Problem requirements:
Locate every line in the data that contains the string "Indicators" and copy each one. Case counts.

(Element and text position data)
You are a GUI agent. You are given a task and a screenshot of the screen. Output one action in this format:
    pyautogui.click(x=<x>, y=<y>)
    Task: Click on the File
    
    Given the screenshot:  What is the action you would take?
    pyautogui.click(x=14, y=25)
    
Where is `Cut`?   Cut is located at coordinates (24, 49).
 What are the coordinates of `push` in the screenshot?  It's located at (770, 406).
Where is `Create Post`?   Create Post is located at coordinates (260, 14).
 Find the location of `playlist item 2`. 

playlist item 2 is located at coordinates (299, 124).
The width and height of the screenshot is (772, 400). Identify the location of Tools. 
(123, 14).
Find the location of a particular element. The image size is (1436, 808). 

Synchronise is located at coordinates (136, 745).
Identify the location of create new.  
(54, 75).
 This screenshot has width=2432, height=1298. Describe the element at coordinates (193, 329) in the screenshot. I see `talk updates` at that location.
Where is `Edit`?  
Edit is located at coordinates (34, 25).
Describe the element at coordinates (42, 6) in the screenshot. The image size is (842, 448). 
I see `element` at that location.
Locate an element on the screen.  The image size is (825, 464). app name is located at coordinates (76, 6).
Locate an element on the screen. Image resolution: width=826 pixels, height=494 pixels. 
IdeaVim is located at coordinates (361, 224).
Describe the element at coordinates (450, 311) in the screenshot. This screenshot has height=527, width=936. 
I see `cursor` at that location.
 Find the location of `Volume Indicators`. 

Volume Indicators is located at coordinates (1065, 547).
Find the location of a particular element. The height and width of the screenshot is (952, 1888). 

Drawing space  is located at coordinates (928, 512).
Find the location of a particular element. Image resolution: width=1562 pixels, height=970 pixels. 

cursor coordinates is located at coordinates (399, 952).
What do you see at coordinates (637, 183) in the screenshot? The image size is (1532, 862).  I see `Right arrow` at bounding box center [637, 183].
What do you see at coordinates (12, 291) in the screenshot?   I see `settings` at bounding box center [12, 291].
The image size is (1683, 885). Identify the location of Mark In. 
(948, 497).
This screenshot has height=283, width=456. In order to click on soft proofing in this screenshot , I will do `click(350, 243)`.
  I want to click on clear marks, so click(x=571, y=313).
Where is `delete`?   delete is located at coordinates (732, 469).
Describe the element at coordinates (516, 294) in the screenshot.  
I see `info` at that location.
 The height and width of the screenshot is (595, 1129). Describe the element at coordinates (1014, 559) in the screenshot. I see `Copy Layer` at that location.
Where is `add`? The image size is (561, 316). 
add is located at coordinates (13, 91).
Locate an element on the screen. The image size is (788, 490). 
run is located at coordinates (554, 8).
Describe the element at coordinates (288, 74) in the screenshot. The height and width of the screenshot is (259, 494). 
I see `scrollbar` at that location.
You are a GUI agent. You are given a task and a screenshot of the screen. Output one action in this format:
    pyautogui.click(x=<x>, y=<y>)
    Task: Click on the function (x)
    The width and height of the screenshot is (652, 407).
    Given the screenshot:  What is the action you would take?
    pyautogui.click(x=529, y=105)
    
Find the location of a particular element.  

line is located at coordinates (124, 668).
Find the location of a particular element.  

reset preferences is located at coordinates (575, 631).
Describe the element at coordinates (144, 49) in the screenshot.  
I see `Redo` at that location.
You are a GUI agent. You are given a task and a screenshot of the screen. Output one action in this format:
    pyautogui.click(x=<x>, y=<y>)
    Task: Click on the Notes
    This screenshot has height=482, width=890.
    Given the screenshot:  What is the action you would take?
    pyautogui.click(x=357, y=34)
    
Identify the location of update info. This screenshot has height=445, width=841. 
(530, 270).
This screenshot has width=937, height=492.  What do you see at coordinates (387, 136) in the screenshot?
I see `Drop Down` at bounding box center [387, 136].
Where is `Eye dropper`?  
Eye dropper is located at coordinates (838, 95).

The solution:
 Find the location of `Volume Indicators`. 
Volume Indicators is located at coordinates (1065, 547).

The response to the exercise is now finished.